··· Task data

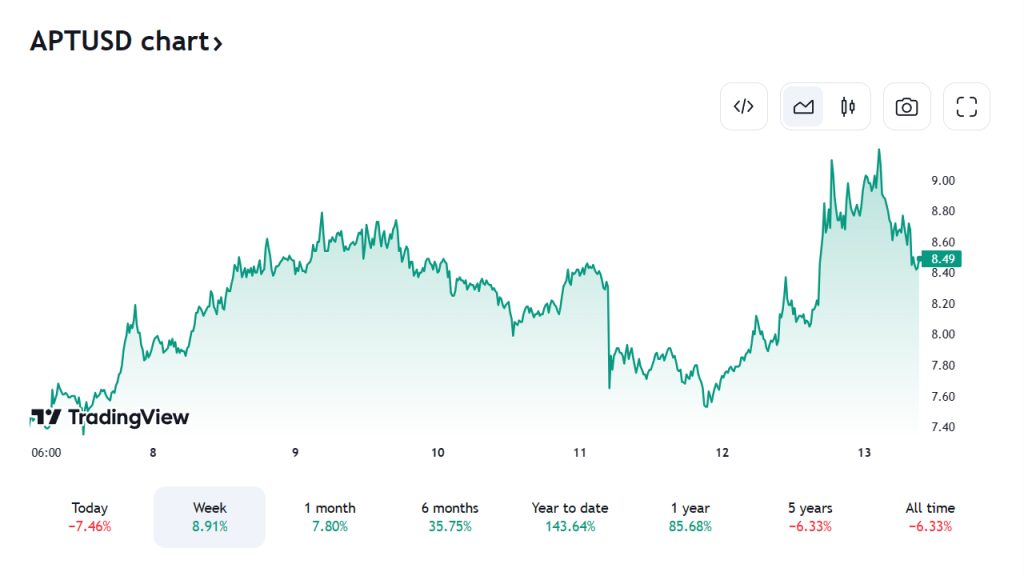Select the Year to date range
Image resolution: width=1024 pixels, height=576 pixels.
pyautogui.click(x=570, y=517)
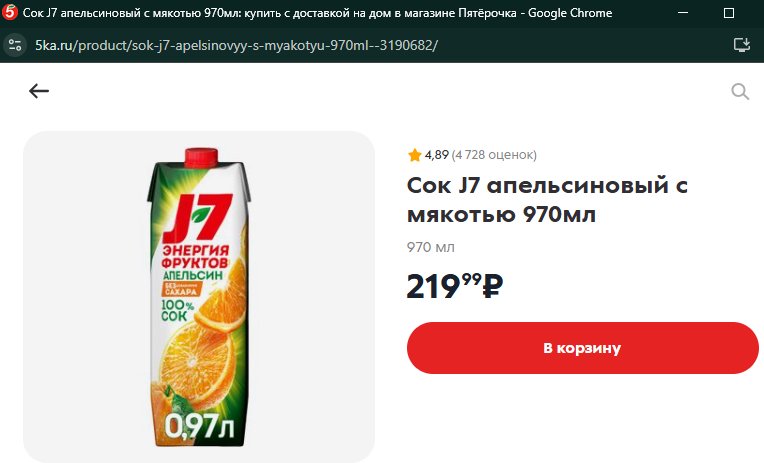Select the product title Сок J7 апельсиновый

[547, 199]
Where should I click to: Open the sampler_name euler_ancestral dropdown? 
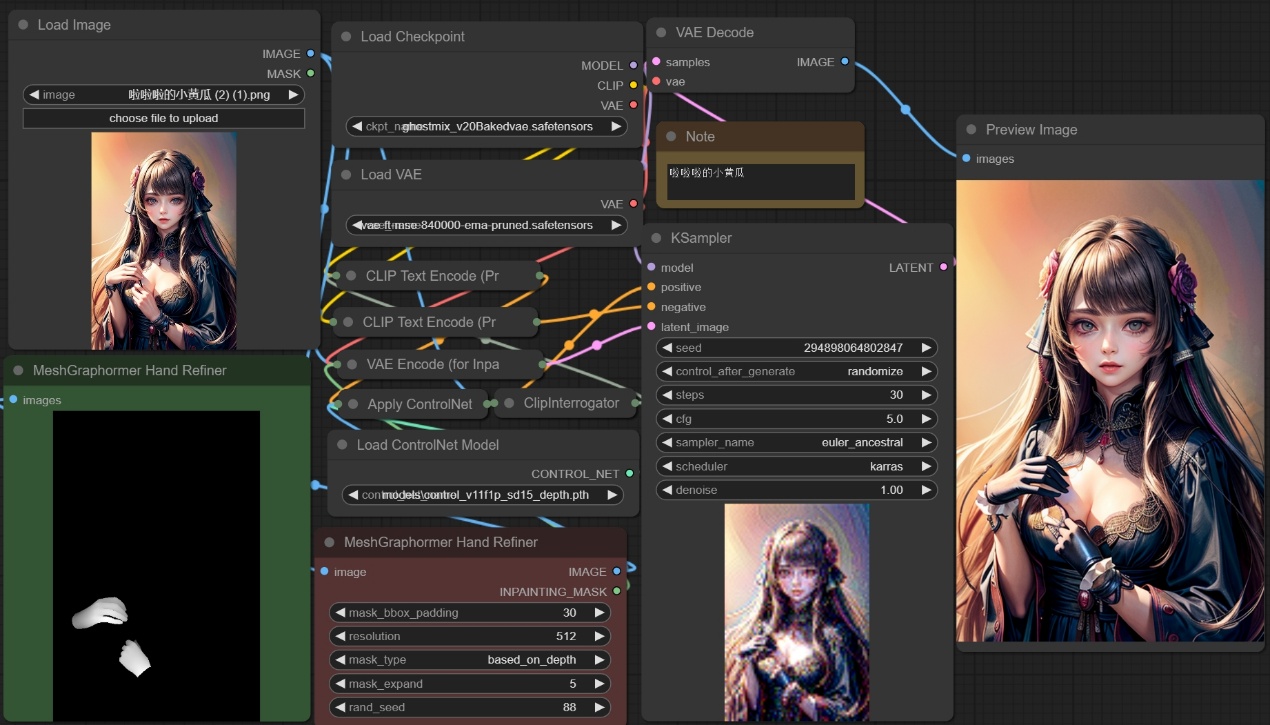[796, 442]
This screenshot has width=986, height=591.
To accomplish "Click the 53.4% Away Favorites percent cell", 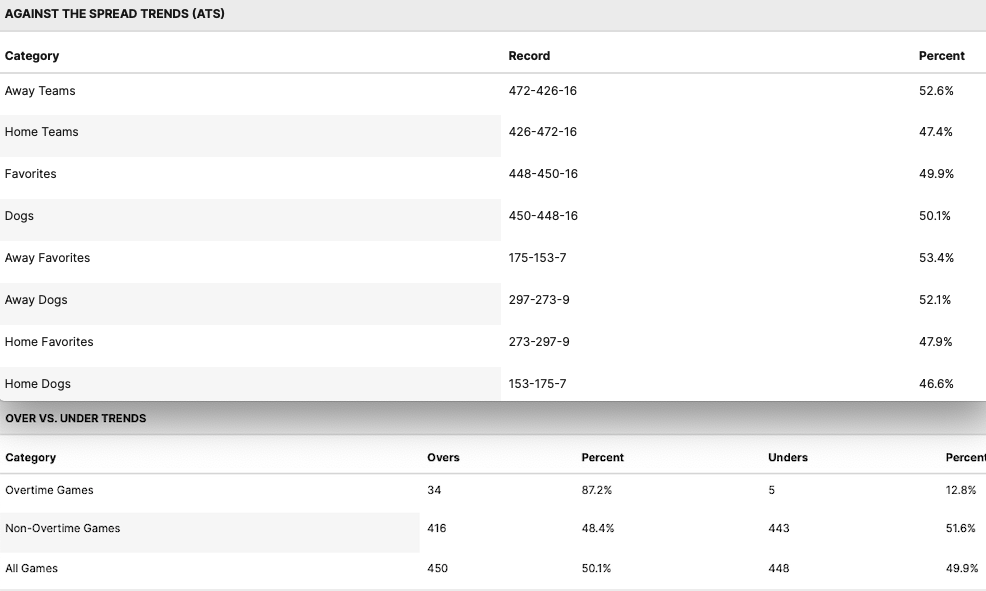I will (936, 258).
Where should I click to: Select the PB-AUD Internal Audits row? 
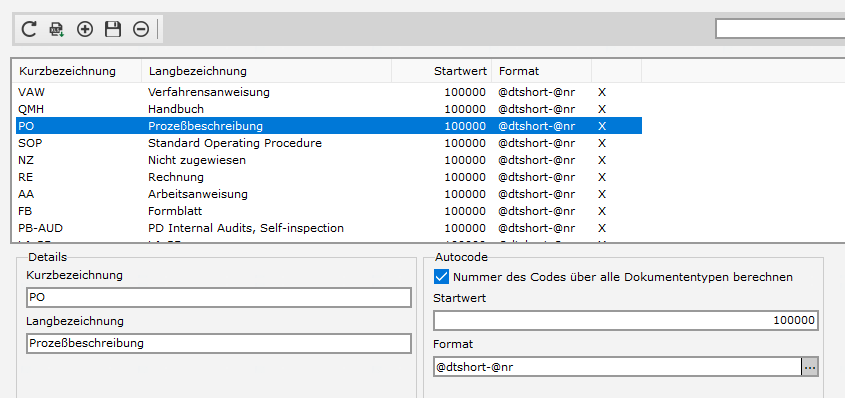329,228
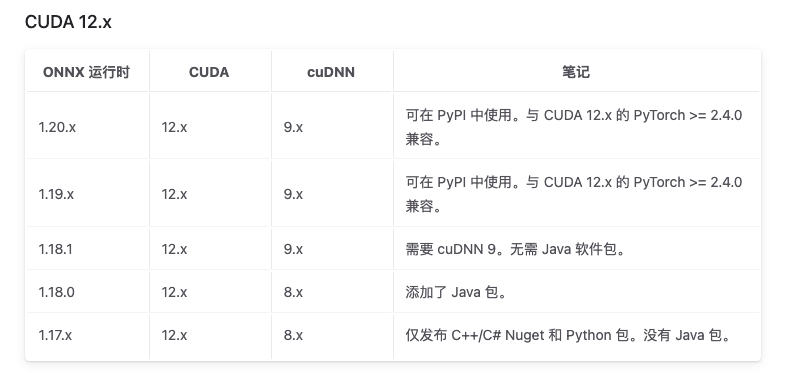Screen dimensions: 791x373
Task: Click CUDA 12.x cell in 1.17.x row
Action: pyautogui.click(x=174, y=335)
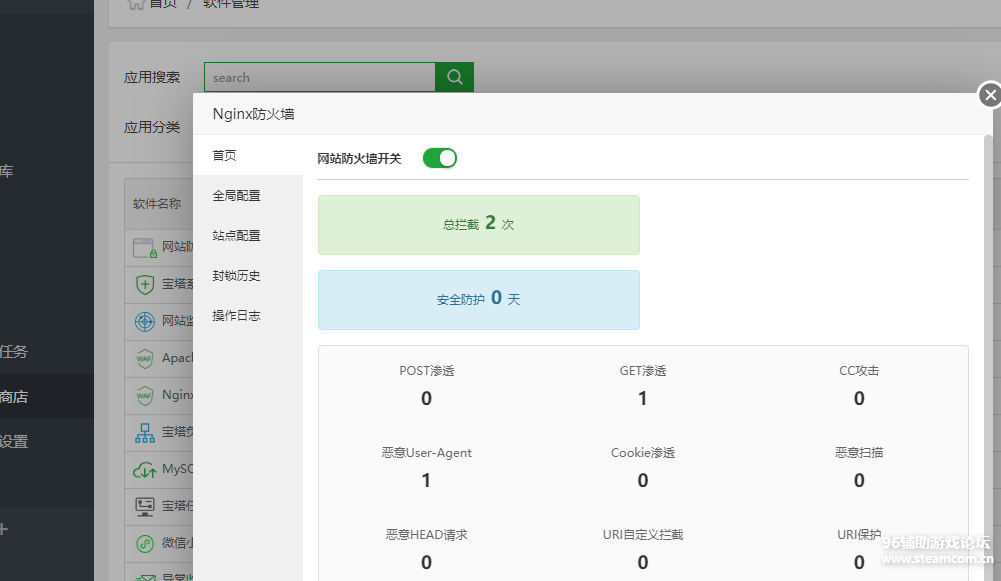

······

> [Task to carry out]
Take the lines from the one holding "Where should I click to: Select" through the final line of the listing above and copy them exactly, both ends included, with no pictures.

> [Completed exercise]
Where should I click to: Select the PB-AUD Internal Audits row? 
329,228
Screen dimensions: 791x373
Task: Click CUDA 12.x cell in 1.17.x row
Action: pyautogui.click(x=174, y=335)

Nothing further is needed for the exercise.